By realizing that one doesn’t need to understand the reasons behind arithmetic to do mathematical calculations, Turing created a machine that can compute without having to go through the training to understand math. Dennett argued that following this method, the human mind can be created out of layers and layers of similar constructions.

“Between [Darwin and Turing], they made a remarkable discovery, which is in itself a strange inversion,” Dennett said. “What they discovered is what I call ‘competence without comprehension’…. Think about what an inversion that is from what we tend to think. Why are you in a university? Because your parents think and you think, ‘I want to comprehend because comprehension is the wellspring of competence.’ We learn to comprehend so that we may be competent…and in the manifest image in general that’s true, or seems to be true.”

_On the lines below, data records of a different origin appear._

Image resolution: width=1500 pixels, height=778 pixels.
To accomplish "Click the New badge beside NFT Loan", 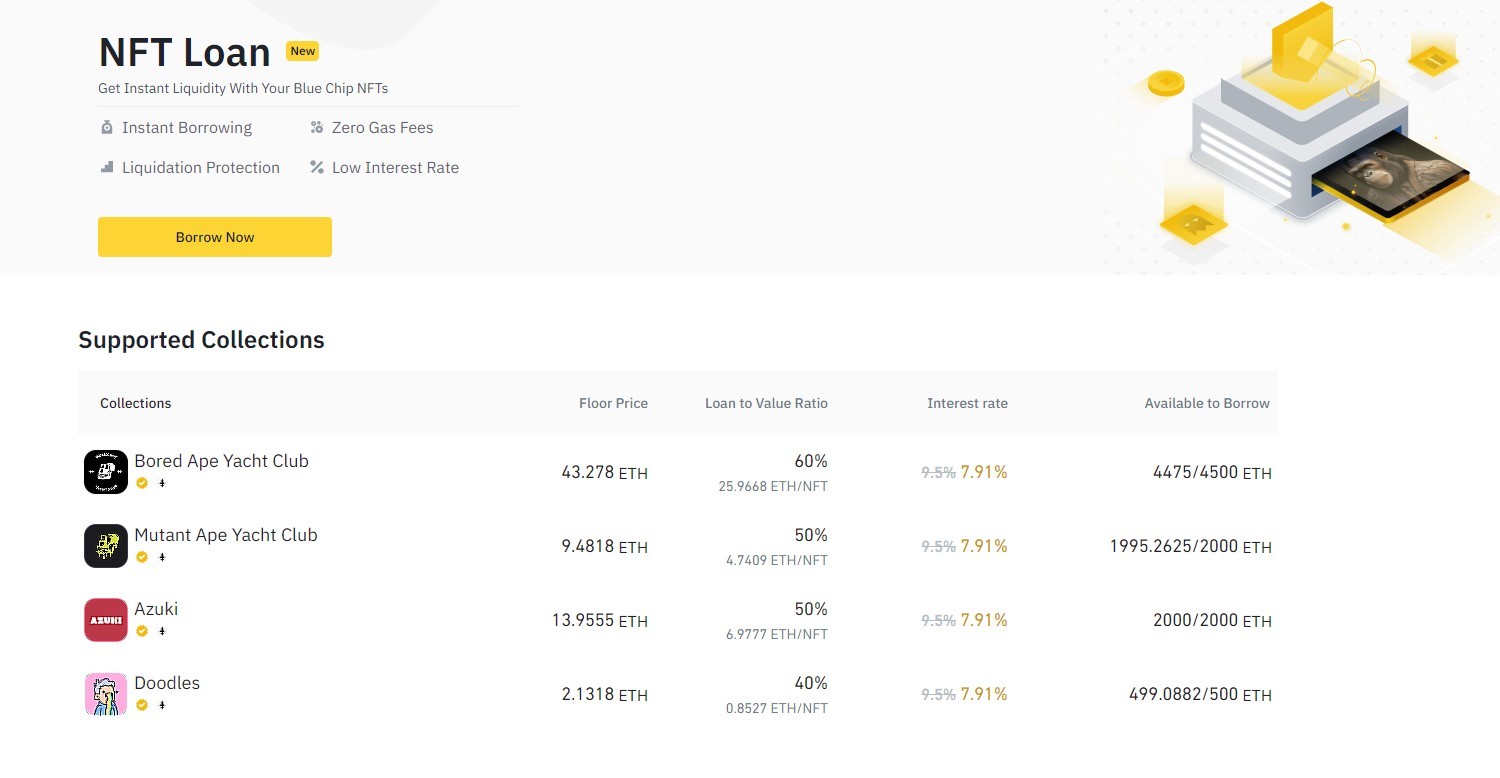I will [x=303, y=51].
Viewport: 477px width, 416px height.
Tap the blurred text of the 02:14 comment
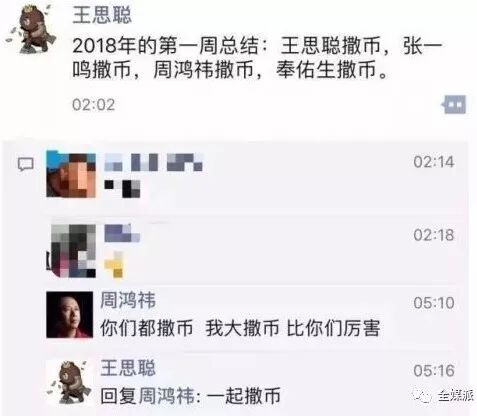122,189
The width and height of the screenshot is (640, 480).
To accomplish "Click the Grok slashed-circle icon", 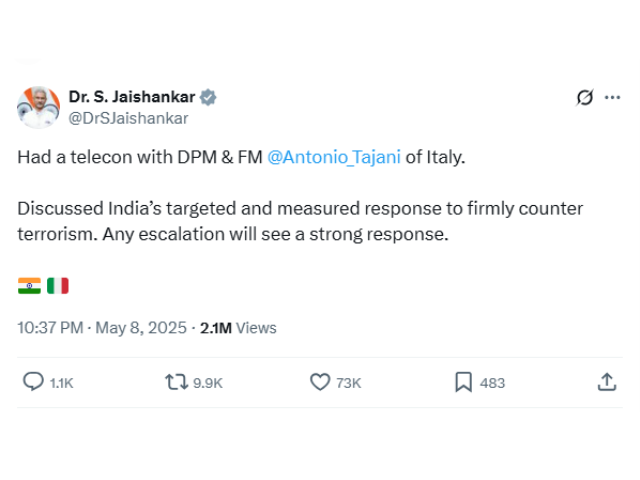I will coord(585,98).
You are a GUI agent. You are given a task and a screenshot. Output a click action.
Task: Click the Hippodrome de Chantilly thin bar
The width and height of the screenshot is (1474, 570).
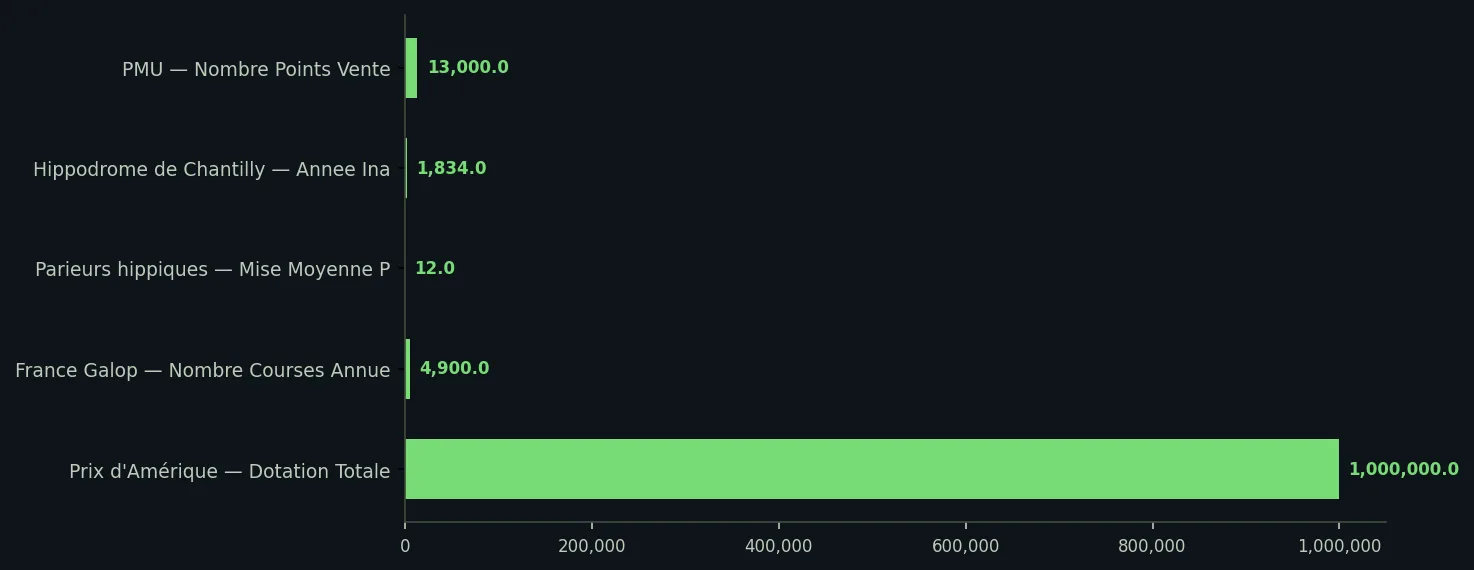(406, 168)
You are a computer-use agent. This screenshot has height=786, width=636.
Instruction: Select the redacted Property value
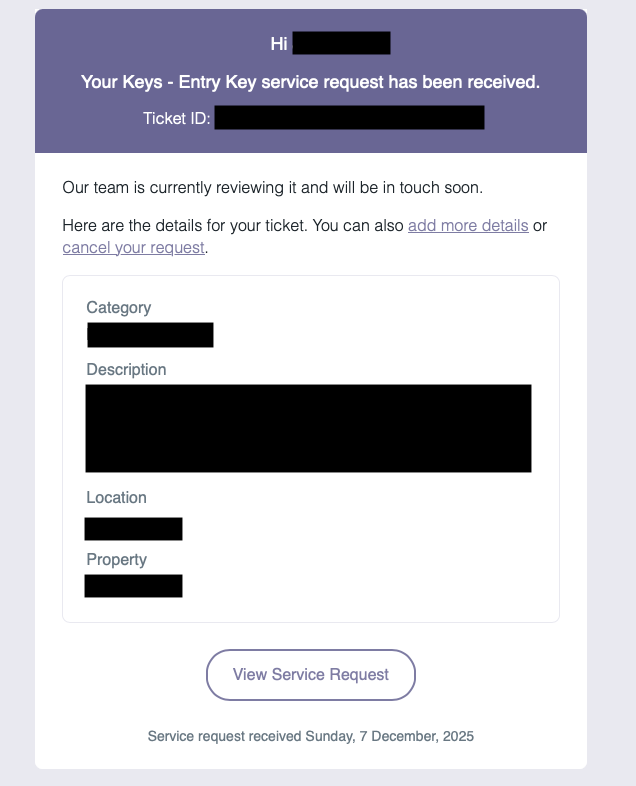(x=133, y=586)
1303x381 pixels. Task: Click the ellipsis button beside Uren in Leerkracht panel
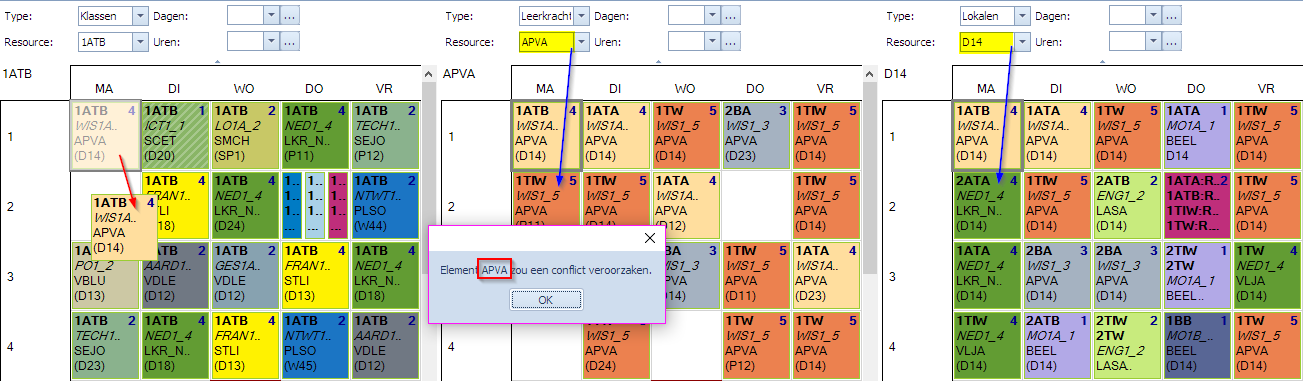[x=731, y=41]
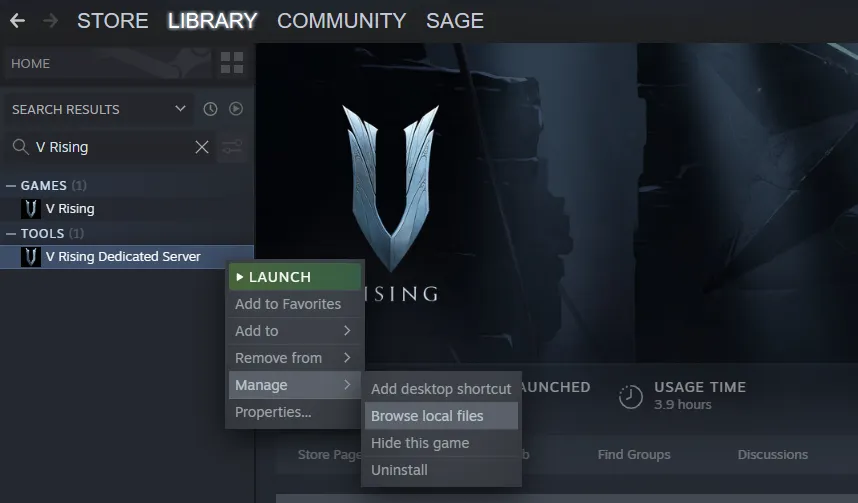Go back with the left arrow

click(x=18, y=21)
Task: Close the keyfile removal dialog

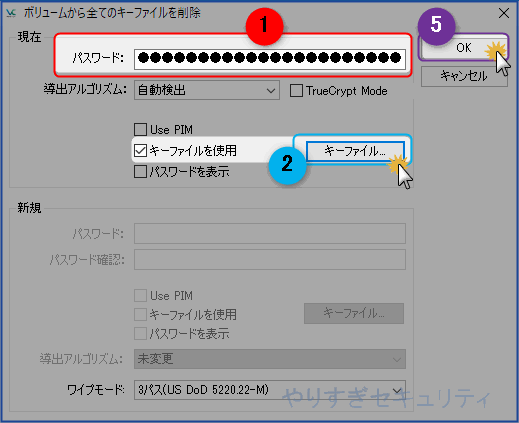Action: pos(504,13)
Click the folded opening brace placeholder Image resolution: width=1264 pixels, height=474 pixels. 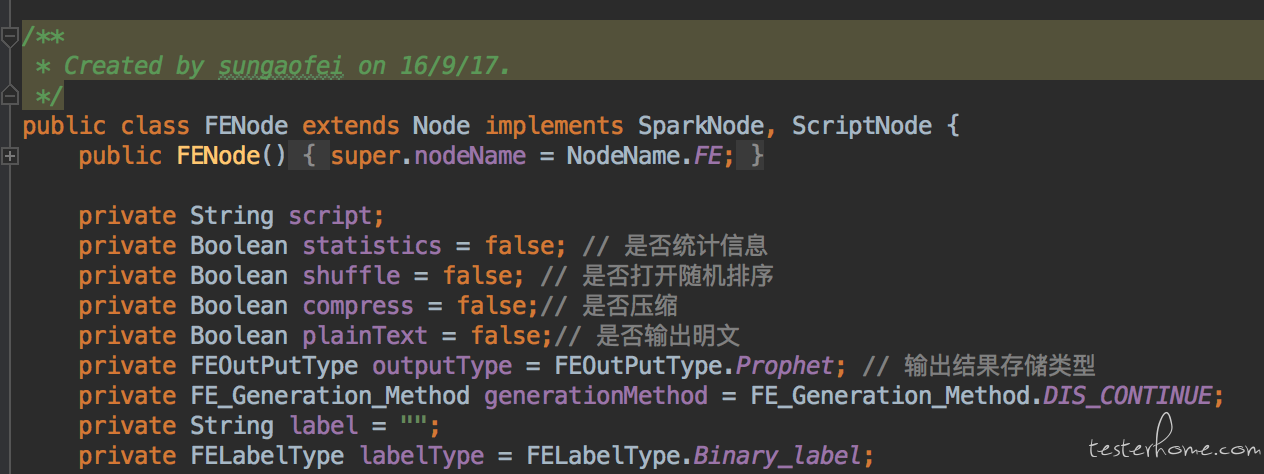tap(309, 156)
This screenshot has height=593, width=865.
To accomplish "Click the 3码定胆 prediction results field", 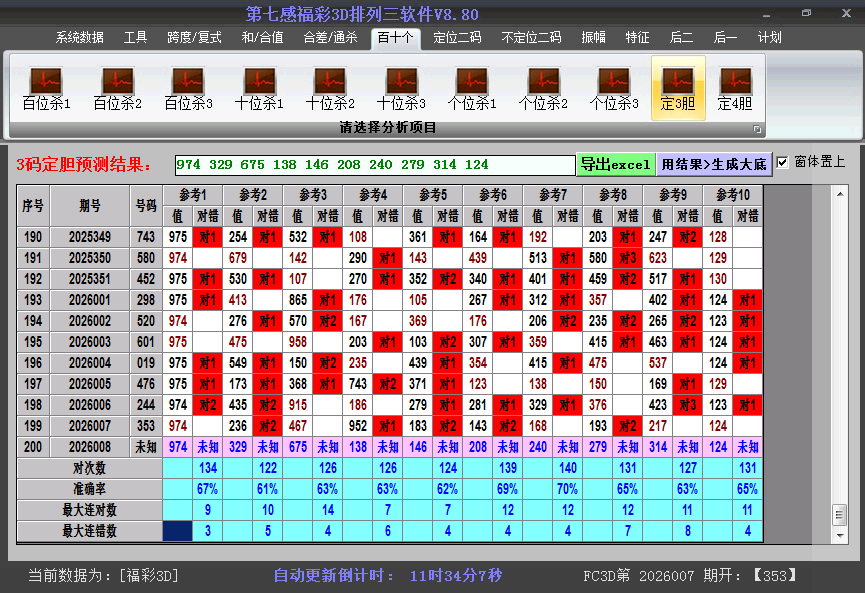I will (x=374, y=165).
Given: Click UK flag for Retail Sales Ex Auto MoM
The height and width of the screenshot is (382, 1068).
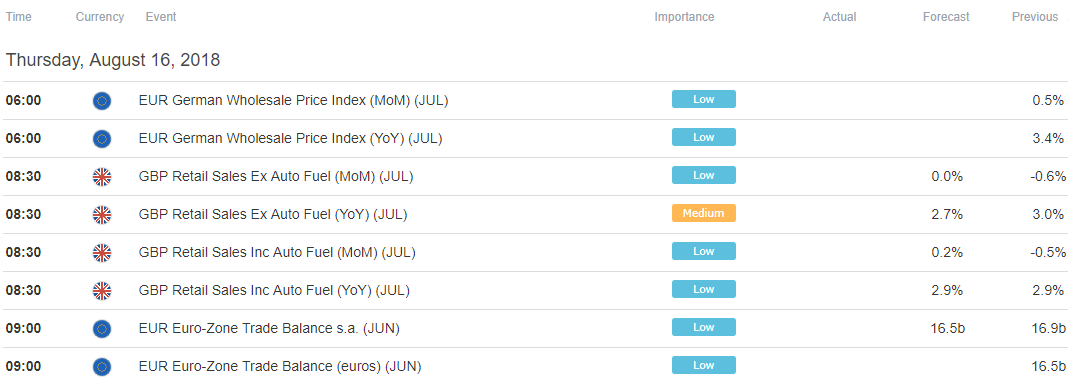Looking at the screenshot, I should (x=101, y=177).
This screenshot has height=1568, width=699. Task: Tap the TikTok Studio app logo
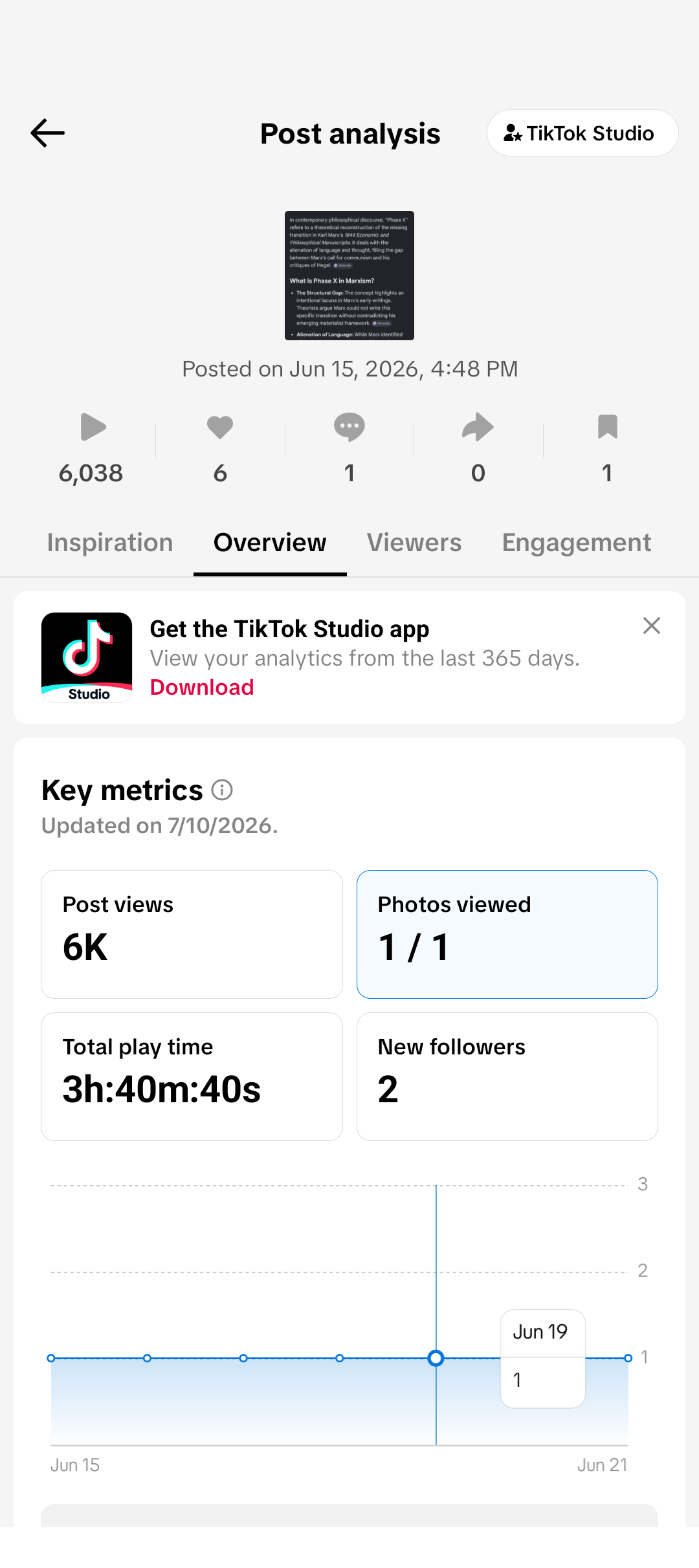coord(87,657)
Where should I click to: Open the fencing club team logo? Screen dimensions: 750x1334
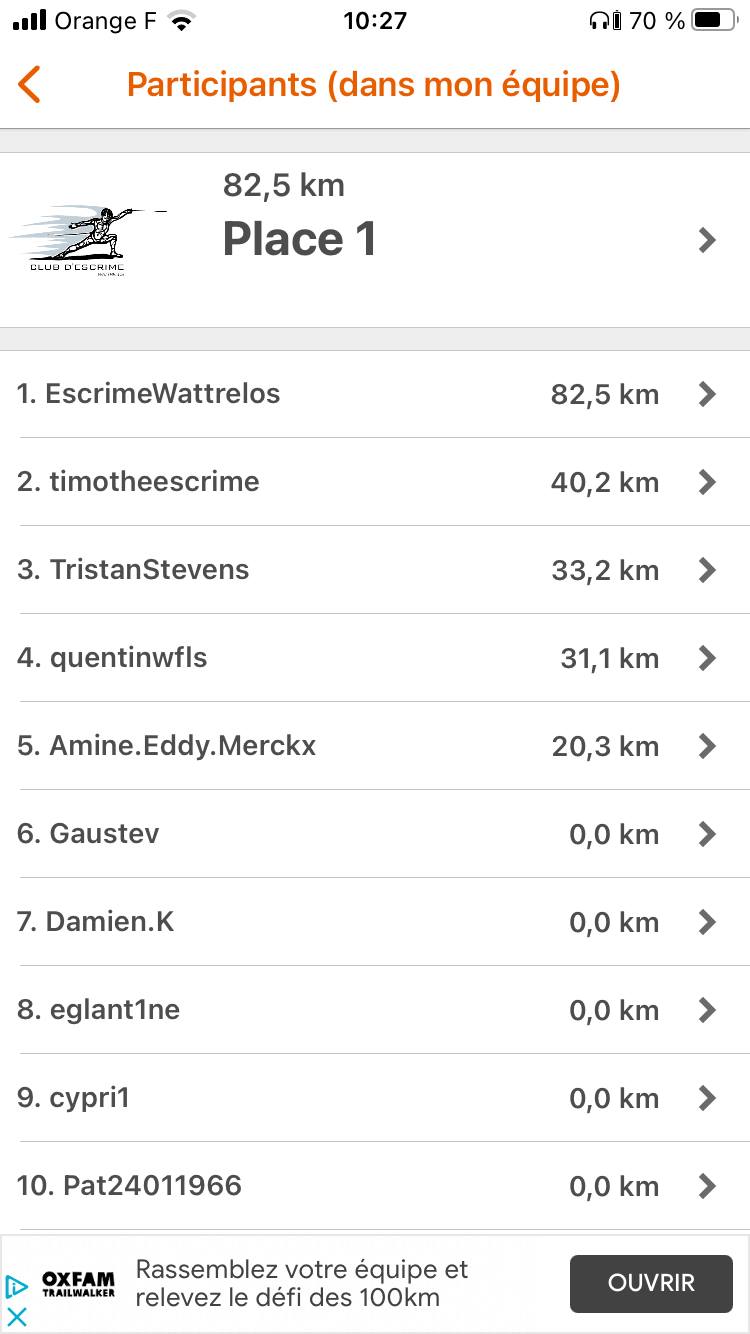click(x=86, y=239)
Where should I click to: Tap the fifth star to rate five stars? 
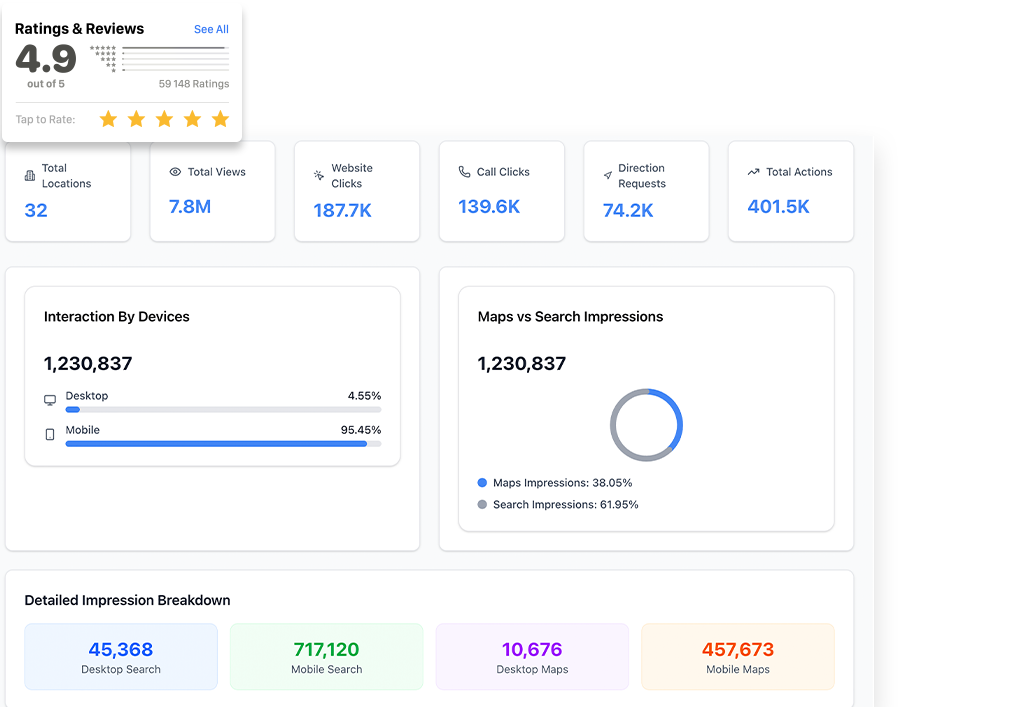(220, 119)
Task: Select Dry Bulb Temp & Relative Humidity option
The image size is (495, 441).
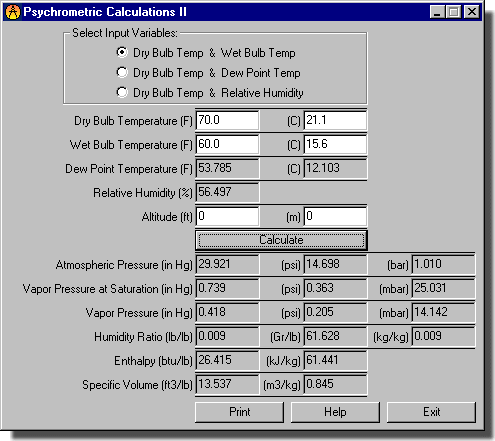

This principal of “competence without comprehension” gives rise to Dennett’s argument that reason is an afterthought of actions. He argues that consciousness exists independently of an actor and that reason exists independently of a reasoner.

“The import of these two inversions together is that mind, that is consciousness and understanding, is not the cause as it is in the pre-Darwinian world,” Dennett said. “It’s an effect, and rather reason is an effective comprehension of competence, not the cause of competence.”

To support his point, Dennett gave an example of the cuckoo chick who, right after birth, pushes other eggs out of her host family’s nest in order to maximize her chance of survival. Dennett argued that the chick doesn’t need to understand the rationale and her chances of survival to commit to her actions; she is simply genetically coded due to evolution to act out of her best interest.

“One of the things that we learn from the combination of Darwin and Turing is that we have to launder this illusion of comprehension and many of the things in the manifest image, which we routinely treat in this pre-inverted, pre-Darwinian, pre-Turingian way,” Dennett said.

Failure to accept these inversions, for Dennett, is a failure of imagination. He gave several examples of accomplished scientists and philosophers, who he argued were unable to imagine the extent of our biological and genetic capacities. One of these examples is Descartes’ refutation that a machine can go further than following pre-programmed instructions. Dennett accused this refutation of representing Descartes’ inability to imagine trillions of machine parts.

“My general rule is, if somebody says, ‘Well, I just can’t conceive it,’ and my answer to that person is, ‘Well, try harder,’” Dennett said.

Dennett’s strong beliefs that given enough biological components and genetic coding, one can create a human mind and that consciousness and reason are the effects of having a mind constitute the basis of his famous yet controversial philosophical views.

Dennett concluded the lecture with Hume’s inversion. Hume was the first to point out that we mistake our expectation of an event for a causal relationship. In a simple example, Dennett demonstrated that it isn’t because honey is sweet that we want it, but rather it is because we want it that it is sweet.

“The irresistible metaphor for describing this is that we project the feeling out and then attach it to the object,” Dennett said.

Hume’s inversion implies that an object’s characteristics are intrinsic to our minds, not the objects themselves. In order to study the idea of a quality, Dennett argues, one must study the brain and its evolution rather than the physical object.

As Dennett repeatedly pointed out in his lecture, these ideas have been met with numerous challenges and resistance among other philosophers and people outside philosophy, including his audience sitting in the lecture hall on Thursday. In fact, for Professor of Philosophy Steven Horst, who introduced Dennett at the beginning of the lecture, the best part of a lecture is its ability to challenge the audience.

“For me, both when I was a student and today, the most useful lectures to go to were often the ones that I found something to disagree with, and which consequently got me thinking about the topic for myself to try to do a better job than the speaker,” Horst said. “If people came away arguing with the speaker in their minds for the next hour, day, or week, that means it was a successful lecture.”